SQLite-based Workflow

Overview

With the increasing size and number of runs acquired by data-independent acquisition (DIA)-based methods, data analysis algorithms like OpenSWATH [1] are challenged by the size and data formats of the input data. Additionally, recent extensions like TRIC [2], IPF [3] and error-rate control on different levels and in different contexts [4] produce additional layers of data that could not be ideally represented by the original data structures.

For this reason, we are currently adapting the tools for new SQLite [5] based data formats that represent the data in a non-redundant fashion, require less storage and processing time. The new data formats have been implemented in OpenSWATH and PyProphet and the final results can be exported to the legacy TSV reports.

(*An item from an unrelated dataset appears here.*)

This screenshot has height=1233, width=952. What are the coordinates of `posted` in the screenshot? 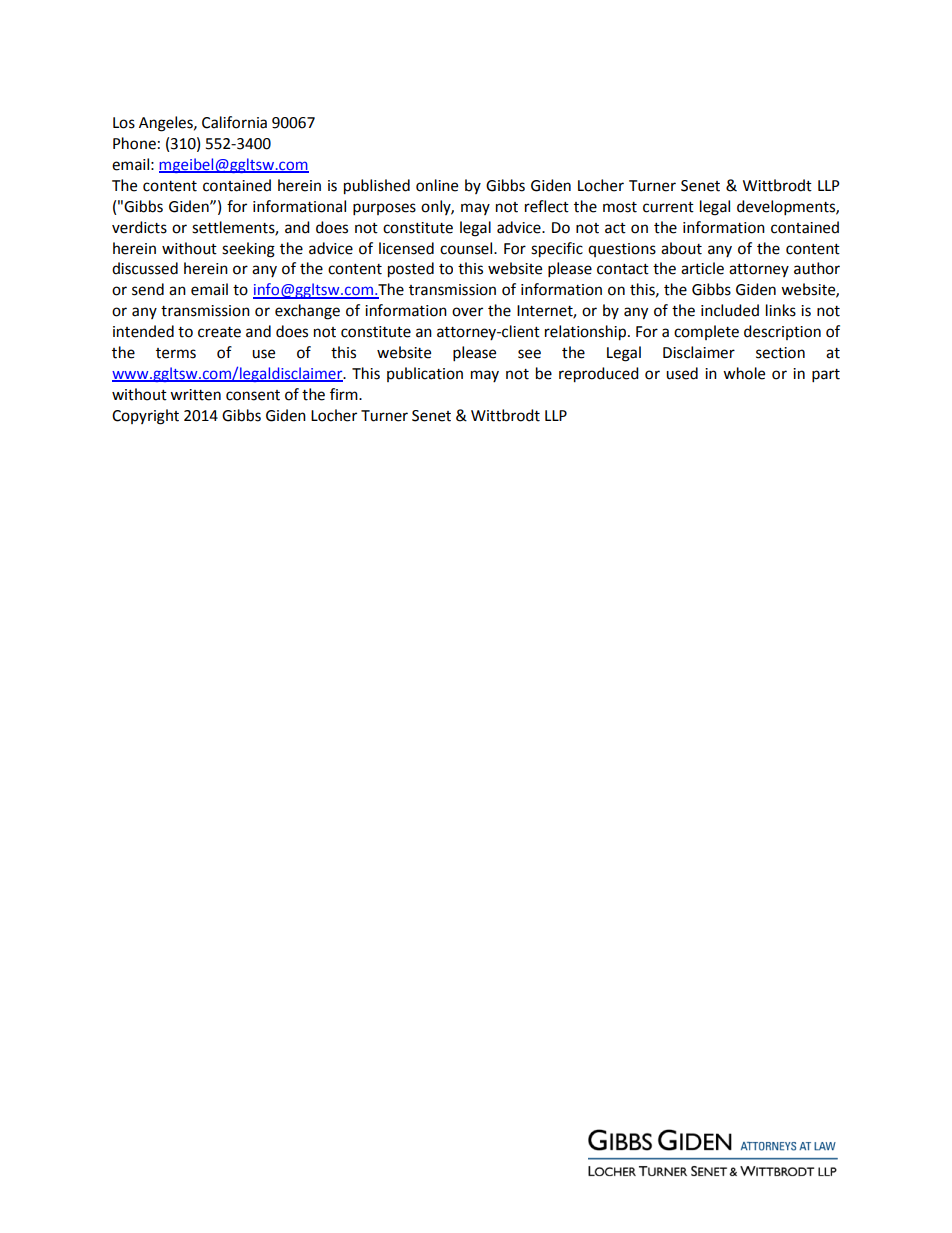 It's located at (411, 270).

PQP files represent the data stored in TraML files. OSW files copy the exact data structure of the PQP files and append feature tables generated by OpenSWATH. Finally, PyProphet appends score tables linked to the feature tables. OpenSWATH stores the results of one run in a single OSW file. However, PyProphet can merge OSW files in a non-redundant, non-destructive fashion.

Contact and Support

The new data formats are currently in development and must NOT be used in production environments. We would however be very grateful for testing of the new workflows and reporting of problems and bugs.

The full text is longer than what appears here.